Girardet edited Somalia, Rwanda and Beyond: The Role of the International Media in Wars and Humanitarian Crises published by Columbia University Press and Crosslines Global Report in 1995. Girardet has co-produced and reported various television documentaries filming, sometimes clandestinely, in places such as Western New Guinea, Haiti, Zambia, Angola, Mozambique and El Salvador. He was reporter on the BBC2 documentary "Frontline Doctors" about Medecins sans Frontières (MSF) during the 1990s produced by French film-makers Christophe de Ponfilly and Frederic Laffont, and narrated by actor Daniel Day-Lewis. Girardet was also editor of Populations in Danger with MSF published by Routledge in 1996 and contributed the chapter on Liberia.

Together with British editor and former Gurkha officer Jonathan Walter, Girardet co-edited and wrote The Essential Field Guide to Afghanistan in 1998 published by Crosslines Global Report and Media Action International. This is aimed at helping aid workers, diplomats, soldiers, journalists and others to be better informed about Afghanistan.
The most recent 4th edition of The Essential Field Guide to Afghanistan was published in February, 2014, which includes essays and briefs by writers such as Ahmed Rashid, William Dalrymple, Christina Lamb, William Dowell, Jason Burke and Girardet himself.

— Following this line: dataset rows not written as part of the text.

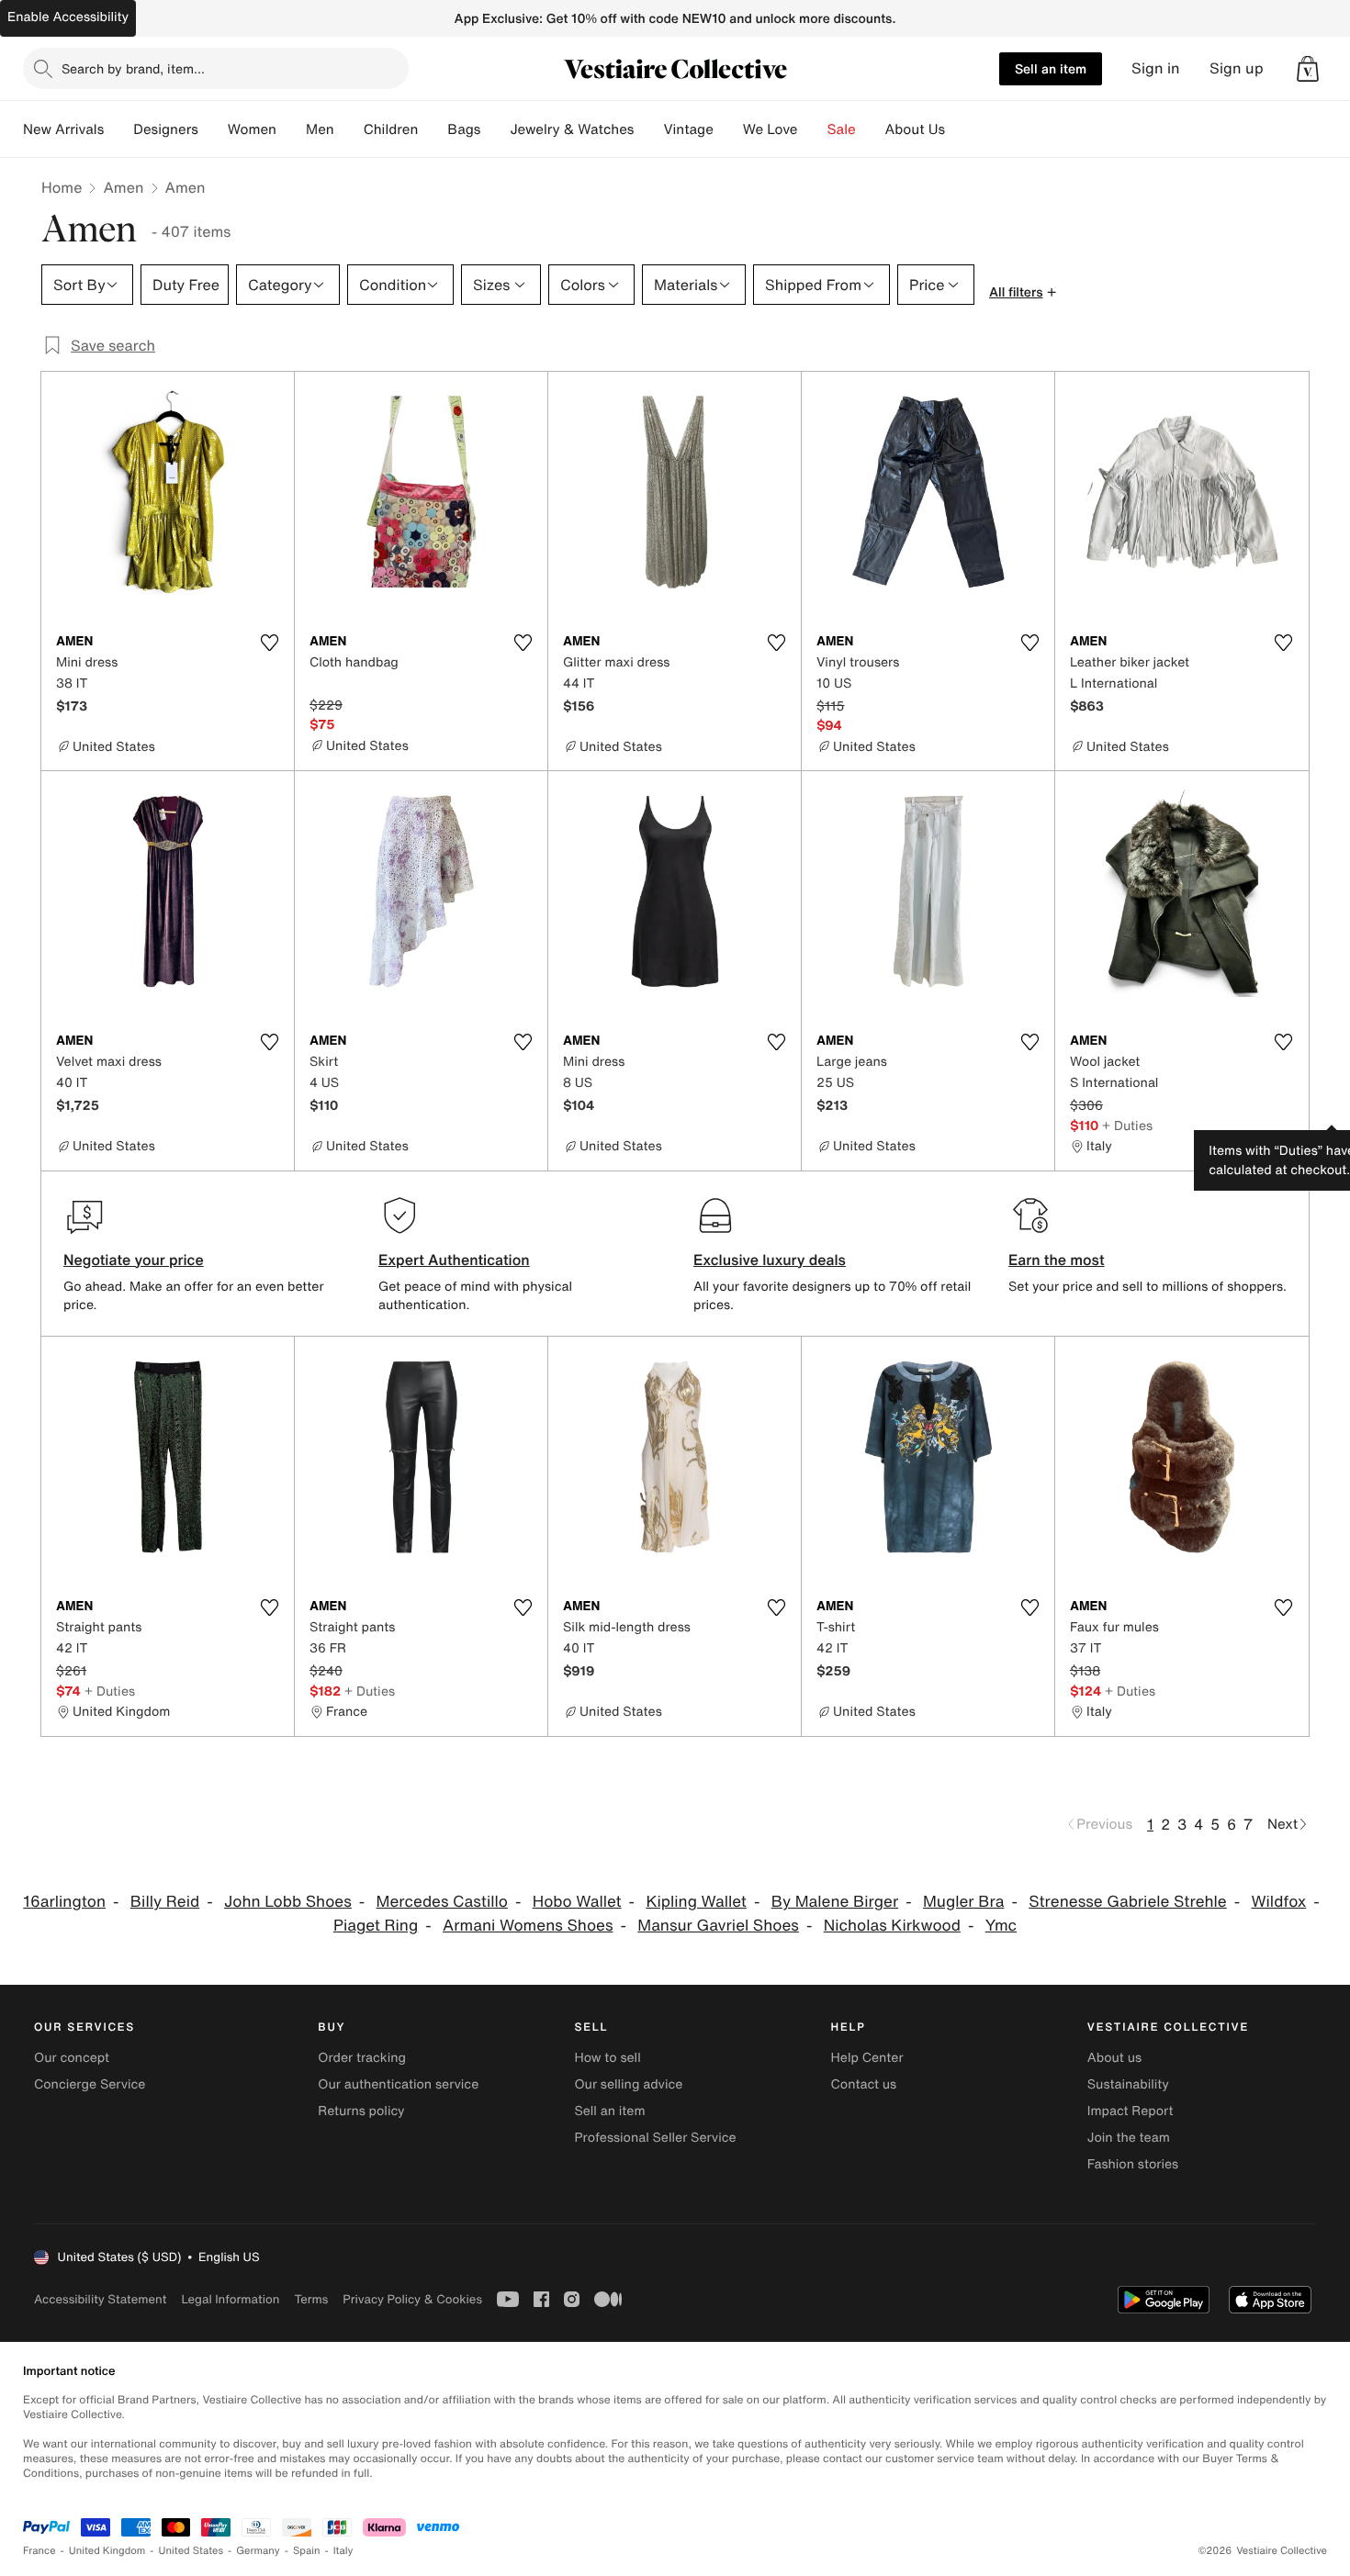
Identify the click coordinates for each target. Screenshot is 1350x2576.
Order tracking (362, 2057)
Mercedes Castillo (442, 1901)
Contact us (864, 2084)
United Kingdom (107, 2551)
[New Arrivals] (118, 129)
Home (61, 187)
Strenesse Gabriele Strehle (1128, 1901)
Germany (258, 2551)
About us (1114, 2057)
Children (391, 129)
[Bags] (495, 129)
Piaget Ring (375, 1925)
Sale (841, 129)
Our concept (71, 2057)
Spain (307, 2551)
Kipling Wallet (696, 1901)
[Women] (291, 129)
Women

Girardet's latest book is Killing the Cranes - A Reporter's Journey Through Three Decades of War in Afghanistan published by Chelsea Green in 2011 and in French by Editions Les Arènes in Paris in February, 2014 as Il Parait Que Vous Voulez Me Tuer. Killing the Cranes includes a personal account of Afghanistan's nearly 35-year-long war including encounters with Islamic extremists such as Osama bin Laden and Afghan Hezb-e-Islami fundamentalist Gulbuddin Hekmatyar. As with other Afghan Pushtun and Islamic radicals, Gulbuddin was supported by the Central Intelligence Agency and Pakistan's military InterServices Intelligence (ISI) during the 1980s and is now a leading insurgent figure against the post-2001 US-led intervention in Afghanistan.

==Related Activities==
Girardet was founder of the International Centre for Humanitarian Reporting (ICHR) which became Media Action International. He is a specialist in 'Lifeline Media', an idea initially propagated by Media Action International, providing needs-based humanitarian information to disaster victims. Girardet is an avid proponent of quality reporting for the coverage of wars, humanitarian crises and development issues. He has organized numerous workshops for local, regional and international journalists focusing on global themes, such as climate change, humanitarian response, the environment, access to health, and water. Girardet serves as a media consultant and strategic advisor to various United Nations aid agencies and non-governmental organizations on the need for more effective public information outreach through media as a means of promoting transparency and accountability. As editor of Global Geneva, Girardet seeks to highlight the need for credible and trusted journalism as crucial for any democracy. His magazine is also working closely with young people as part of its Youth Writes initiative to help develop writing skills but also to learn how to discern what is credible - and what is not - in social media in the age of false news and disinformation. Girardet is currently working on a what he describes as a "factual novel." Girardet is married and has two children.